ENTRIES:
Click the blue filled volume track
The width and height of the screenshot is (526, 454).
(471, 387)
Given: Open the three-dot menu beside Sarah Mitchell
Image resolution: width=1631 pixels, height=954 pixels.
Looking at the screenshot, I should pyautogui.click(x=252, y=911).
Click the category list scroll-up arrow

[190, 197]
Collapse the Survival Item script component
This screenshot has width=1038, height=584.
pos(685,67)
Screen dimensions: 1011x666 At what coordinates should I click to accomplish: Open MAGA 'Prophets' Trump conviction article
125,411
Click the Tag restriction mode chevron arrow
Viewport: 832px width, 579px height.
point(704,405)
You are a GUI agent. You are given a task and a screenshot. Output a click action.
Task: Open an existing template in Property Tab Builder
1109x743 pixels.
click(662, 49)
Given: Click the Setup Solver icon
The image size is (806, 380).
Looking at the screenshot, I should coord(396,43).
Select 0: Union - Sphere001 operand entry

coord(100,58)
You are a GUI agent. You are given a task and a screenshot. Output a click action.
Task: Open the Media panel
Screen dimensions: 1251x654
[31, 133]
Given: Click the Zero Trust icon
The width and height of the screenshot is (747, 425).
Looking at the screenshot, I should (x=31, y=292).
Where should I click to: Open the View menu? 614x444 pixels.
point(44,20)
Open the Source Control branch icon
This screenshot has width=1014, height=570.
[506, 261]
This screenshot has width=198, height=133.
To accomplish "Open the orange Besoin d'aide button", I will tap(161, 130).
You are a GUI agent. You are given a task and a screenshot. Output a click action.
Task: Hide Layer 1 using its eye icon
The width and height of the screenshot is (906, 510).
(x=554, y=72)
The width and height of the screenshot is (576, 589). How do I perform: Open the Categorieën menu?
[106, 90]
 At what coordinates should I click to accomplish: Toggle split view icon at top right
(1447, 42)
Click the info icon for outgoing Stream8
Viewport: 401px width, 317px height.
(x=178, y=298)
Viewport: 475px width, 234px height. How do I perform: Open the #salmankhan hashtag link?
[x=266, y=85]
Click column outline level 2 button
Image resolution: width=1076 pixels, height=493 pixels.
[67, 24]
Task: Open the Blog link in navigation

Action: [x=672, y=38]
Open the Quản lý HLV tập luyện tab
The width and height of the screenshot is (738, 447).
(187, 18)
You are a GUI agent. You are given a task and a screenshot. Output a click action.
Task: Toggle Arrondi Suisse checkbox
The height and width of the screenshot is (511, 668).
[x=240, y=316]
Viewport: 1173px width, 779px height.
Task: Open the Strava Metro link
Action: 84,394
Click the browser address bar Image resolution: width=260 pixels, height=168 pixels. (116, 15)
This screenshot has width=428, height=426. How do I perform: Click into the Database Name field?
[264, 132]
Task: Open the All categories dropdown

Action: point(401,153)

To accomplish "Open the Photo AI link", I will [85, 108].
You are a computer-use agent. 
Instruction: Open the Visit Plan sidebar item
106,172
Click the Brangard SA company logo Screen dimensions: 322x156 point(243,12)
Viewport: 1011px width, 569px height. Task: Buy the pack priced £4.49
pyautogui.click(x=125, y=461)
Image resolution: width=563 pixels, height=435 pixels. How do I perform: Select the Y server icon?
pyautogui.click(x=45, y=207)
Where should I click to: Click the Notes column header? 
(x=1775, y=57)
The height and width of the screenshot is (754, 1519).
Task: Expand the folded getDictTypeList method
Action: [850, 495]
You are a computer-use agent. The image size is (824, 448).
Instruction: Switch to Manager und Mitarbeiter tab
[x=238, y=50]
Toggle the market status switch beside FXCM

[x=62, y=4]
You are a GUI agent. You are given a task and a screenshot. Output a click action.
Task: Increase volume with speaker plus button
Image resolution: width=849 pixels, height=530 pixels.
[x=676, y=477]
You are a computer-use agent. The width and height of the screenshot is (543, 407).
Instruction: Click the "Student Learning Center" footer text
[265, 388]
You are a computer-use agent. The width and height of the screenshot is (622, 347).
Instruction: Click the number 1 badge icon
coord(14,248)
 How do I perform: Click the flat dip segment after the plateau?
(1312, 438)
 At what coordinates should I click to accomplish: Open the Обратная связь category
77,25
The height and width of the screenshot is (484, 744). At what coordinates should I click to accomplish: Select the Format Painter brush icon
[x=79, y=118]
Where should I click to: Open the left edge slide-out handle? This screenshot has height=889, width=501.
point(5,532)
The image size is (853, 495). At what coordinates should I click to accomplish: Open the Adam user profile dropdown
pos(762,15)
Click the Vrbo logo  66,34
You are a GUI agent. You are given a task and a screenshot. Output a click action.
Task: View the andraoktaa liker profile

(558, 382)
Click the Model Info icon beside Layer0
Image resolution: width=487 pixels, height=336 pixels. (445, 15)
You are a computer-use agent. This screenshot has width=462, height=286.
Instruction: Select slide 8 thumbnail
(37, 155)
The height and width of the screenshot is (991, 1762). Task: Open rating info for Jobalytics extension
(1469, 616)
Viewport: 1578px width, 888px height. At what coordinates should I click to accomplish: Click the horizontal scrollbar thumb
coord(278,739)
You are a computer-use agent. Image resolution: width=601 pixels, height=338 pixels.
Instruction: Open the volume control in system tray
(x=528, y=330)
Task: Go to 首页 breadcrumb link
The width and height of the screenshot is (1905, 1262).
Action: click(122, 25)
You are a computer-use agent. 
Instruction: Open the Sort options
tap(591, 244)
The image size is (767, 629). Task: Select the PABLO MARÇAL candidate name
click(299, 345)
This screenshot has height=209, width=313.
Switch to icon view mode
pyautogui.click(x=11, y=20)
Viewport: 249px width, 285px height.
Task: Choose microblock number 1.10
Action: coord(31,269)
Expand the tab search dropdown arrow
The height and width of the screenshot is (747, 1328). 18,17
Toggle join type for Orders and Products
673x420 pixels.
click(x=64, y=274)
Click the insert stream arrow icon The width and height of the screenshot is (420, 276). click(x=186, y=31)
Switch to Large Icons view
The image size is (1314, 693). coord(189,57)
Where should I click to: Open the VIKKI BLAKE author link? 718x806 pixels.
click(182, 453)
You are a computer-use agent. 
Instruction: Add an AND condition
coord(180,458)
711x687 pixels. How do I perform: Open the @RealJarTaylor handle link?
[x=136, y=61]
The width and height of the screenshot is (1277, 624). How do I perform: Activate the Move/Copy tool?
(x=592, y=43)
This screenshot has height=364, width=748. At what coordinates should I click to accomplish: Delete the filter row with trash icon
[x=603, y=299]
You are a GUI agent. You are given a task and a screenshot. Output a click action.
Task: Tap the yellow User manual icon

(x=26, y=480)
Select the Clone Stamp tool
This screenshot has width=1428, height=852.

STATED GOAL: Recast the lines from the start of the rows above through the line that contains "will tap(161, 130)." as a numbered list, leaving out blank lines.

RESULT FOR THIS EXERCISE:
1. Click the blue filled volume track
2. The width and height of the screenshot is (526, 454).
3. (471, 387)
4. Given: Open the three-dot menu beside Sarah Mitchell
5. Image resolution: width=1631 pixels, height=954 pixels.
6. Looking at the screenshot, I should pyautogui.click(x=252, y=911).
7. Click the category list scroll-up arrow
8. [190, 197]
9. Collapse the Survival Item script component
10. This screenshot has width=1038, height=584.
11. pos(685,67)
12. Screen dimensions: 1011x666 At what coordinates should I click to accomplish: Open MAGA 'Prophets' Trump conviction article
13. 125,411
14. Click the Tag restriction mode chevron arrow
15. Viewport: 832px width, 579px height.
16. point(704,405)
17. You are a GUI agent. You are given a task and a screenshot. Output a click action.
18. Task: Open an existing template in Property Tab Builder
19. 1109x743 pixels.
20. click(662, 49)
21. Given: Click the Setup Solver icon
22. The image size is (806, 380).
23. Looking at the screenshot, I should coord(396,43).
24. Select 0: Union - Sphere001 operand entry
25. coord(100,58)
26. You are a GUI agent. You are given a task and a screenshot. Output a click action.
27. Task: Open the Media panel
28. Screen dimensions: 1251x654
29. [31, 133]
30. Given: Click the Zero Trust icon
31. The width and height of the screenshot is (747, 425).
32. Looking at the screenshot, I should (x=31, y=292).
33. Where should I click to: Open the View menu? 614x444 pixels.
34. point(44,20)
35. Open the Source Control branch icon
36. This screenshot has width=1014, height=570.
37. [506, 261]
38. This screenshot has width=198, height=133.
39. To accomplish "Open the orange Besoin d'aide button", I will tap(161, 130).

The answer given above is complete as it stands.